◆ Work order
Although the data below holds other lines too, output only those from the line with "The width and height of the screenshot is (412, 599)." up to and including the line with "1280x720 pixels.", exactly as they appear.

(Stored records)
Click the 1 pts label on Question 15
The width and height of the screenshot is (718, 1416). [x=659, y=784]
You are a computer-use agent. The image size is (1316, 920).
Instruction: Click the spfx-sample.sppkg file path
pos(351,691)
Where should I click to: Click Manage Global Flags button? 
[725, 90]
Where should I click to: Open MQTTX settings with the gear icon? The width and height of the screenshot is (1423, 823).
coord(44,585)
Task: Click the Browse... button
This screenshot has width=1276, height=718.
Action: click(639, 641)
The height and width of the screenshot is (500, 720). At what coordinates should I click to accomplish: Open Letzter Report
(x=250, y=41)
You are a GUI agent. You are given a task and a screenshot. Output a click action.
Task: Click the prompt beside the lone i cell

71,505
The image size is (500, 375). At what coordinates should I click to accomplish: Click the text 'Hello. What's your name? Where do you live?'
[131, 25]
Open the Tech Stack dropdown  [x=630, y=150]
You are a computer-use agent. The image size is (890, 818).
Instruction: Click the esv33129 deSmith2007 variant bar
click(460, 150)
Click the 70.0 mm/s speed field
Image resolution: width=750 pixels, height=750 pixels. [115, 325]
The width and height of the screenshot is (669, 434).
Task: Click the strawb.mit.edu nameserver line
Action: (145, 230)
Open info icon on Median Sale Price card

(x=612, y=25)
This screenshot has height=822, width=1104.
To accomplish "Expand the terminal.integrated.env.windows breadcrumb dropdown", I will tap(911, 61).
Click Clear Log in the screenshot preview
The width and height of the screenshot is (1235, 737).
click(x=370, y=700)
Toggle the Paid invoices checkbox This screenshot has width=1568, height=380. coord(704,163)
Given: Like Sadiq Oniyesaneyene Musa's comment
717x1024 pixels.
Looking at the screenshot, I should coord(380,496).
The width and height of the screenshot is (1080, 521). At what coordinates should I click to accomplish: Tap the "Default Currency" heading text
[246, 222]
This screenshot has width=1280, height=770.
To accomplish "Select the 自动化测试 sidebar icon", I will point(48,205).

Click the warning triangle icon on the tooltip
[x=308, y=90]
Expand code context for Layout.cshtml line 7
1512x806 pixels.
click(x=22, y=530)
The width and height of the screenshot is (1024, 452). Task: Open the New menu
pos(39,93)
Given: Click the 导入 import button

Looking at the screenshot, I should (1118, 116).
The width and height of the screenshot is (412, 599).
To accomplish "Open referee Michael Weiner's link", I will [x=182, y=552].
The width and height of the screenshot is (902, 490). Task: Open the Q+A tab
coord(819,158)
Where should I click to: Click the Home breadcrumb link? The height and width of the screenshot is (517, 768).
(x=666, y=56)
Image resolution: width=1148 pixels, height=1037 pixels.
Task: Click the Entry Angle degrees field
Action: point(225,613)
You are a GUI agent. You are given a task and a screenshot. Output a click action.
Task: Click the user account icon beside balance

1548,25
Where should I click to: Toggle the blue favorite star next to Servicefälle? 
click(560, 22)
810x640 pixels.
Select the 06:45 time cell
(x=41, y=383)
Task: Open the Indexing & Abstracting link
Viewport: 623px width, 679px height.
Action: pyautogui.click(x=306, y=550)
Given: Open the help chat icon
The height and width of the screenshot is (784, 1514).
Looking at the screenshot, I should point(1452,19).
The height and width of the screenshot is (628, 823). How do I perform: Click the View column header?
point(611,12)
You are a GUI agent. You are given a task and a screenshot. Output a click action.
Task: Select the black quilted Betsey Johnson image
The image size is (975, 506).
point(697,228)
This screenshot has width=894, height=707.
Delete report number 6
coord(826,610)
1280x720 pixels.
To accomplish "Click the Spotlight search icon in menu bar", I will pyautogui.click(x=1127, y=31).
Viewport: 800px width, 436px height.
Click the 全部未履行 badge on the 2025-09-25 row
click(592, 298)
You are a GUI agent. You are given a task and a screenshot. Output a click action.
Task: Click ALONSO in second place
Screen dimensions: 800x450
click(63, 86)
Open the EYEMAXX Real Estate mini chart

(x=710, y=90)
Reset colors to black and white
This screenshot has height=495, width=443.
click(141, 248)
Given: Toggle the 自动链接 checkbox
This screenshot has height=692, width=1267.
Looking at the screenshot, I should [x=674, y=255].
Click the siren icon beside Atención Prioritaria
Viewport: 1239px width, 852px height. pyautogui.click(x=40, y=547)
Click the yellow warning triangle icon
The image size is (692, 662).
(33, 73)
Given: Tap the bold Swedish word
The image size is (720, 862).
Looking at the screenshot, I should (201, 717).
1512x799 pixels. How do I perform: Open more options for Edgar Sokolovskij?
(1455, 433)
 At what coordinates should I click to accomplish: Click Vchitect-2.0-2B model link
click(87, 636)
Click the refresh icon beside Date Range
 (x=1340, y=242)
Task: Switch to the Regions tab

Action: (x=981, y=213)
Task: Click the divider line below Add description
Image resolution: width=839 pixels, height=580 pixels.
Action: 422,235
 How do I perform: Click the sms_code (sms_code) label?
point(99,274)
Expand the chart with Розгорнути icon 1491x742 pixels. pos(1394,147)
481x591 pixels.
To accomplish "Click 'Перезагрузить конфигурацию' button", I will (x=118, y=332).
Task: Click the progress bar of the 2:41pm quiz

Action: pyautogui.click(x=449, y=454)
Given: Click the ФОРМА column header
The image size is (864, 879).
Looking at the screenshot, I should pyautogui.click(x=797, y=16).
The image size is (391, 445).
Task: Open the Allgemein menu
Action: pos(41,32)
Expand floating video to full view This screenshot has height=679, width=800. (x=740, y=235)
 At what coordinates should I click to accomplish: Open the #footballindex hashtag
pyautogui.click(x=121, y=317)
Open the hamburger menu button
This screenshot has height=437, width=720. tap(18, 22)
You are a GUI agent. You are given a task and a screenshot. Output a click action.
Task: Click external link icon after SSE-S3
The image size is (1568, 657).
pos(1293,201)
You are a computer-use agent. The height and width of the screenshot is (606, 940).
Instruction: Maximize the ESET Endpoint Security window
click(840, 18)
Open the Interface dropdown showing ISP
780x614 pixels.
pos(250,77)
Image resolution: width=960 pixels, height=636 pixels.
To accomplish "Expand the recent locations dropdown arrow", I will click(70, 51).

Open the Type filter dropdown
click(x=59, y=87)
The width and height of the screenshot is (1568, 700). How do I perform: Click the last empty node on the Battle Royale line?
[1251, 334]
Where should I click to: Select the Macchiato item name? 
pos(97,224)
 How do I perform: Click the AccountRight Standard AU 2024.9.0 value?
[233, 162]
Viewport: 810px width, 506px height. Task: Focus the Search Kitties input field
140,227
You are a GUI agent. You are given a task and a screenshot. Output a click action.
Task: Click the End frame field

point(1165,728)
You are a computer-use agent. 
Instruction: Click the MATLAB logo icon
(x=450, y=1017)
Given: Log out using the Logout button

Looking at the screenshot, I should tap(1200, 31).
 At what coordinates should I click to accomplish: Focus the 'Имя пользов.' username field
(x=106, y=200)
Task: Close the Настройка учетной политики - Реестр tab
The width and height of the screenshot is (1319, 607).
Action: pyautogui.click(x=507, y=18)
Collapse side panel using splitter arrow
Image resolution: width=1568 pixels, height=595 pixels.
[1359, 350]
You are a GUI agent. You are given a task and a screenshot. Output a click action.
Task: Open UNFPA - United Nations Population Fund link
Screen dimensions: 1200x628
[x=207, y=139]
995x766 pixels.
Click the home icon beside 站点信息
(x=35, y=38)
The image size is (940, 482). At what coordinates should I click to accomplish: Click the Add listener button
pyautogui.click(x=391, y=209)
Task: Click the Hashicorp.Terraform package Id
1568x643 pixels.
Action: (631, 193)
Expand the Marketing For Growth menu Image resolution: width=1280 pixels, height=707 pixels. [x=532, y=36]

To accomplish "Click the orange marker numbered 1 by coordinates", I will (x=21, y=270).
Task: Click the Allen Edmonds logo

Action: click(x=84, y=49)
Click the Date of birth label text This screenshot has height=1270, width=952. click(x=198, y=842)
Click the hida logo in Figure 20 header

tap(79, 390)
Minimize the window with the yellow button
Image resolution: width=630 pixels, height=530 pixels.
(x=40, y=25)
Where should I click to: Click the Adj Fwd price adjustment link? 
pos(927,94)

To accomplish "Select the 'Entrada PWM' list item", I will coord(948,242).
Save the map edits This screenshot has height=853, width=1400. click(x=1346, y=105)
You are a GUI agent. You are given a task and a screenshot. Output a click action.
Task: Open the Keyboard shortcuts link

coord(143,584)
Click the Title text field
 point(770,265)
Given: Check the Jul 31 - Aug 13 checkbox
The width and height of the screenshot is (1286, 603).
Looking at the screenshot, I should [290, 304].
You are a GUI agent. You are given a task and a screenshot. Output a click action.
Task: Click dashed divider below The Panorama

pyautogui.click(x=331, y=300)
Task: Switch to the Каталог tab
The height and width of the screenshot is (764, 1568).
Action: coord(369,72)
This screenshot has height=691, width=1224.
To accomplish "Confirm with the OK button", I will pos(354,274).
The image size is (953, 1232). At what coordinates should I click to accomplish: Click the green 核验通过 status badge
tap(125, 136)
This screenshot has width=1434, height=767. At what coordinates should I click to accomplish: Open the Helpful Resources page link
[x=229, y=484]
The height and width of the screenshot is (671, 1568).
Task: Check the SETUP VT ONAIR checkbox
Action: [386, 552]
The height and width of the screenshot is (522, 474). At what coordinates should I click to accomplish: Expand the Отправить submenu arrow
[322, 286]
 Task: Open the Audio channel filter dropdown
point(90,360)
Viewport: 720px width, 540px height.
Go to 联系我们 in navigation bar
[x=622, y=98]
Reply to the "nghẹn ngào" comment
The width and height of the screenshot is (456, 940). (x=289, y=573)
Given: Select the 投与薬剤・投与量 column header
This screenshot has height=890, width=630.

◆ Answer box
The width and height of the screenshot is (412, 599).
To accomplish "Open referee Michael Weiner's link", I will [x=182, y=552].
The width and height of the screenshot is (902, 490). Task: Open the Q+A tab
coord(819,158)
Where should I click to: Click the Home breadcrumb link? The height and width of the screenshot is (517, 768).
(x=666, y=56)
Image resolution: width=1148 pixels, height=1037 pixels.
Task: Click the Entry Angle degrees field
Action: point(225,613)
You are a GUI agent. You are given a task and a screenshot. Output a click action.
Task: Click the user account icon beside balance

1548,25
Where should I click to: Toggle the blue favorite star next to Servicefälle? 
click(560, 22)
810x640 pixels.
Select the 06:45 time cell
(x=41, y=383)
Task: Open the Indexing & Abstracting link
Viewport: 623px width, 679px height.
Action: pyautogui.click(x=306, y=550)
Given: Open the help chat icon
The height and width of the screenshot is (784, 1514).
Looking at the screenshot, I should point(1452,19).
The height and width of the screenshot is (628, 823). How do I perform: Click the View column header?
point(611,12)
You are a GUI agent. You are given a task and a screenshot. Output a click action.
Task: Select the black quilted Betsey Johnson image
The image size is (975, 506).
point(697,228)
This screenshot has width=894, height=707.
Delete report number 6
coord(826,610)
1280x720 pixels.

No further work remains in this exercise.